**TEXT SEGMENT:**
_ _ _ _ _

Current state-of-the-art sequencing platforms like the Illumina NovaSeq X Plus are capable of generating large amounts of data quickly, and for historically low prices. As a result, transferring and storing these data presents a unique challenge. In order to make data transfer as painless as possible, we try to support a number of different options including local share folders, cloud resources, and platforms such as DNAnexus.


Data Storage Policies

Historically, the MBCF has tried to maintain local storage of all the data we generate "forever". Moore's Law made this possible through our history running Sanger sequencing, Microarray, and even Illumina MiSeq and NextSeq. However, the NovaSeq 6000 and X plus have made storing data "forever" cost prohibitive. 

Current Policy

  • Raw data will be stored for no more than 5 years.
  • Within 3 months after initial transfer, data will be archived.
  • Retrieval from archive will take time (1-2 weeks) and incur additional fees ($1/GB).

Download and Store your FASTQ files.


Dana-Farber Internal Data Transfer

RCSM Share Folders: This is the fastest and most efficient way to transfer internal Dana-Farber data. The shares requires an RCSM storage space. This is the future of Dana-Farber storage, if not set up yet, open a ticket with research computing today!

Legacy rc-stor Share Folders: A fast and efficient way to transfer internal Dana-Farber data, but space is limited. Please consider migrating to the RCSM store system (see above) or utilizing DNAnexus (see below).

DNAnexus: A cloud based storage and analysis platform (primarily for external data transfer). 


Data Transfer (Internal & External)

_ _ _ _ _

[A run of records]
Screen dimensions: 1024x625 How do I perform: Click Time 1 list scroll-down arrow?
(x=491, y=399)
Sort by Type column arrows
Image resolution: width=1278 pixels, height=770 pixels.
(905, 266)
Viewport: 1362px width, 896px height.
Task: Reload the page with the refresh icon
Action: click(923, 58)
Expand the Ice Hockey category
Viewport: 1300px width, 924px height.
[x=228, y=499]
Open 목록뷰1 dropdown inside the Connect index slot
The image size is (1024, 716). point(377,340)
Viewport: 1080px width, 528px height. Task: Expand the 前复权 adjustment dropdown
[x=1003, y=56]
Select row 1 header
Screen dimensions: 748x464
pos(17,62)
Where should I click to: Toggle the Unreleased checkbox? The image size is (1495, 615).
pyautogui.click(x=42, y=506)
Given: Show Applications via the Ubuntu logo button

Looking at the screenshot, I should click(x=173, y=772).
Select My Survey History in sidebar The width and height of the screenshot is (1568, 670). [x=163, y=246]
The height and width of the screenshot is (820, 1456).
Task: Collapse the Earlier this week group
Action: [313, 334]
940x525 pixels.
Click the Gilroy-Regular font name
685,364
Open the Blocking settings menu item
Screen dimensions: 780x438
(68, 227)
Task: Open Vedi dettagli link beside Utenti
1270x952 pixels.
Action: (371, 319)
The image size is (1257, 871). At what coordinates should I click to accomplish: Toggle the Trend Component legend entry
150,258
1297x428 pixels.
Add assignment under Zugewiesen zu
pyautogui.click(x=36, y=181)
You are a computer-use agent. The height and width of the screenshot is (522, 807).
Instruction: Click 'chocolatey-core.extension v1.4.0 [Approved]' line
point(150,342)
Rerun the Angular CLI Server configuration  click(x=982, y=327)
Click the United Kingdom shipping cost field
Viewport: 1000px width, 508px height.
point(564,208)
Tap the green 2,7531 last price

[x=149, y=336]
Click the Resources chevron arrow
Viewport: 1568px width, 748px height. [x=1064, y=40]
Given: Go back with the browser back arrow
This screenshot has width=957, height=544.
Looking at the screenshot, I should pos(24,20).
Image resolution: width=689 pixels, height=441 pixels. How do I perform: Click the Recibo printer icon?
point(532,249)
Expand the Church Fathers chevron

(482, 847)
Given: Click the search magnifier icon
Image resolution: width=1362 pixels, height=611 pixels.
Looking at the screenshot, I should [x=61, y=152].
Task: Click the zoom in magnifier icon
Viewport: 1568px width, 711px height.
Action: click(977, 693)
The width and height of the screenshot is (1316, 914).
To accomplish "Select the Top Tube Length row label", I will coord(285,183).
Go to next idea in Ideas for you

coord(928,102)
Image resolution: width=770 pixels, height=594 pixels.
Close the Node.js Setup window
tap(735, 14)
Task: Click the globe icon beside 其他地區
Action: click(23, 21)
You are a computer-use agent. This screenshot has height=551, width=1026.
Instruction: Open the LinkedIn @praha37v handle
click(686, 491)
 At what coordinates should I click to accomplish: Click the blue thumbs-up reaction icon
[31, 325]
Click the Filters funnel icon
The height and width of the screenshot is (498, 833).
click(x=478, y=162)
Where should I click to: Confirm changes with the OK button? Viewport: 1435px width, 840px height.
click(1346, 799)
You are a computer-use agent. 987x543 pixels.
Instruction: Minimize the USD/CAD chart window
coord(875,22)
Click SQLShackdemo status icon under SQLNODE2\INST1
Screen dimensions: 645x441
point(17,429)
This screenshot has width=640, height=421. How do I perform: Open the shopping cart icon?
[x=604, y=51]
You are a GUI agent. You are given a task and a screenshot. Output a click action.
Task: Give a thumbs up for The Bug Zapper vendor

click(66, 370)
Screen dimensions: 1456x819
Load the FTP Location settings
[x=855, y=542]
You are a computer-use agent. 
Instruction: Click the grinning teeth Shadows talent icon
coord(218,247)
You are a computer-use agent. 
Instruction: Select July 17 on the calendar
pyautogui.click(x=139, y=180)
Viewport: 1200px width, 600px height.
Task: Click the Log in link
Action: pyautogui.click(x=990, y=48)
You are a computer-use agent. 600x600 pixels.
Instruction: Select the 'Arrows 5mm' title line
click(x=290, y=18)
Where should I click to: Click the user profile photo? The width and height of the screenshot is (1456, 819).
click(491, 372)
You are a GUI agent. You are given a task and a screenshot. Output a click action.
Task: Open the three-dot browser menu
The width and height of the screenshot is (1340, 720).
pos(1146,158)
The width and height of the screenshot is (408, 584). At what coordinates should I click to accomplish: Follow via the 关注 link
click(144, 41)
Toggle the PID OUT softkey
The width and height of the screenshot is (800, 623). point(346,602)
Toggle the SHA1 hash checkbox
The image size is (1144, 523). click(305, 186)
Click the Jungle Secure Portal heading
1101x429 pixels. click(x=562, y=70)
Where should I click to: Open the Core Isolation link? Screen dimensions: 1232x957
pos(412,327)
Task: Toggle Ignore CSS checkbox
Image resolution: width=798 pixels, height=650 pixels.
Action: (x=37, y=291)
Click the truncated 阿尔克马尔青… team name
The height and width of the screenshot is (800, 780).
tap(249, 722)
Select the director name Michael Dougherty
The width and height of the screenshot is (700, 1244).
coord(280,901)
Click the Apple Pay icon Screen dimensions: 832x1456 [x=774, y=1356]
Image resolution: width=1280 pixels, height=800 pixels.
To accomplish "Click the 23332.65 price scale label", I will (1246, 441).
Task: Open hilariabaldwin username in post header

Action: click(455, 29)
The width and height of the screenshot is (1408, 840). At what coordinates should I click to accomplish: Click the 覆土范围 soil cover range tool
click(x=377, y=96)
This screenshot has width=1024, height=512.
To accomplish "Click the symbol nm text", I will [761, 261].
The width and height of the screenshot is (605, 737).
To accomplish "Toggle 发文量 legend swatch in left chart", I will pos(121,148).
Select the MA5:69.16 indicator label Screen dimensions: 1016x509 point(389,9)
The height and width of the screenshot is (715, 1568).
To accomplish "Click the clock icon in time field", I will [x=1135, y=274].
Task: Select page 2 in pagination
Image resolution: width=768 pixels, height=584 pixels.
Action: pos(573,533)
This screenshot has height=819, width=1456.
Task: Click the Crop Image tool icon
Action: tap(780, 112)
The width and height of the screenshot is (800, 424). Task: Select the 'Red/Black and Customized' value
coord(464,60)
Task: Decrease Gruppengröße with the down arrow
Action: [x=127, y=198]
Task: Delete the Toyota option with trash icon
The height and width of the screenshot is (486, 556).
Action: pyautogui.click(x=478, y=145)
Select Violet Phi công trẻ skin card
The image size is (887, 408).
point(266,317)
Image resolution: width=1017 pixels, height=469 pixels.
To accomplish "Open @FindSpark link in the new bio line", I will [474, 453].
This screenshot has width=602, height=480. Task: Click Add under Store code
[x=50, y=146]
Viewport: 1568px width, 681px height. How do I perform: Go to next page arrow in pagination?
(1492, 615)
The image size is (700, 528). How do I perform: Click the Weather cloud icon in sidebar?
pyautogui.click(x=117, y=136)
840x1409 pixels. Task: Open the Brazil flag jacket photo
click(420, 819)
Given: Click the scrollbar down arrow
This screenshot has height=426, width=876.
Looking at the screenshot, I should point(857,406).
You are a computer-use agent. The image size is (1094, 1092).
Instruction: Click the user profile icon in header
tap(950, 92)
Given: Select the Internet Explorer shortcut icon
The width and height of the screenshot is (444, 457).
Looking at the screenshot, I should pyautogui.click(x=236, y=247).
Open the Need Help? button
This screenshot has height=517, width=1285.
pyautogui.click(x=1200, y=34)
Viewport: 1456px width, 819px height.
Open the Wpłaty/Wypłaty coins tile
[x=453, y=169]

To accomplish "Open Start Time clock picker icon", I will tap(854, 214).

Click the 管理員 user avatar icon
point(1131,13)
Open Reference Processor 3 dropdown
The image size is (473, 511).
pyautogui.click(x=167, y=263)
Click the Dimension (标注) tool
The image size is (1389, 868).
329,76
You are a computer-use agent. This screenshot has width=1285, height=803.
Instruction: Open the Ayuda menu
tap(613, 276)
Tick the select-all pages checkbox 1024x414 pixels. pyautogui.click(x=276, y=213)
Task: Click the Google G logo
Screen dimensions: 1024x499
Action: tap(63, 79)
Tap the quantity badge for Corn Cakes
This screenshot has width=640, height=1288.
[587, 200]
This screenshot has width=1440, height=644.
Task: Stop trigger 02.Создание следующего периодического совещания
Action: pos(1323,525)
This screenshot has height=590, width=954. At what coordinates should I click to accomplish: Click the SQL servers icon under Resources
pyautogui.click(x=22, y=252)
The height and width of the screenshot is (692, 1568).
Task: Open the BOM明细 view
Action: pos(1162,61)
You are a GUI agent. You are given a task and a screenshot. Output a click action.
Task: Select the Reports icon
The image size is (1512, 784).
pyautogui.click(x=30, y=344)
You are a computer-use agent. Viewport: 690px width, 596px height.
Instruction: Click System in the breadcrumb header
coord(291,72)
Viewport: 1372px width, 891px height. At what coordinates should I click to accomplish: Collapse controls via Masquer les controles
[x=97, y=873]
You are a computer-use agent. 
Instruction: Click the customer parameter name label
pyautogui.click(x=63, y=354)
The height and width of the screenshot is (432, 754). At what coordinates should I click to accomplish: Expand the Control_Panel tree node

_ _ _ _ _

**WHAT IS ASKED:**
(a) Answer these questions using the sequencing data text:
(i) For how long at most will raw data be stored?
(ii) How long does retrieval from archive take?
(iii) Which platform is described as being primarily for external data transfer?
(b) From the sequencing data text, output everything from "Legacy rc-stor Share" down to "(Internal & External)".

**EXPECTED RESULTS:**
(a)
(i) No more than 5 years.
(ii) 1-2 weeks.
(iii) DNAnexus.

(b)
Legacy rc-stor Share Folders: A fast and efficient way to transfer internal Dana-Farber data, but space is limited. Please consider migrating to the RCSM store system (see above) or utilizing DNAnexus (see below).

DNAnexus: A cloud based storage and analysis platform (primarily for external data transfer). 


Data Transfer (Internal & External)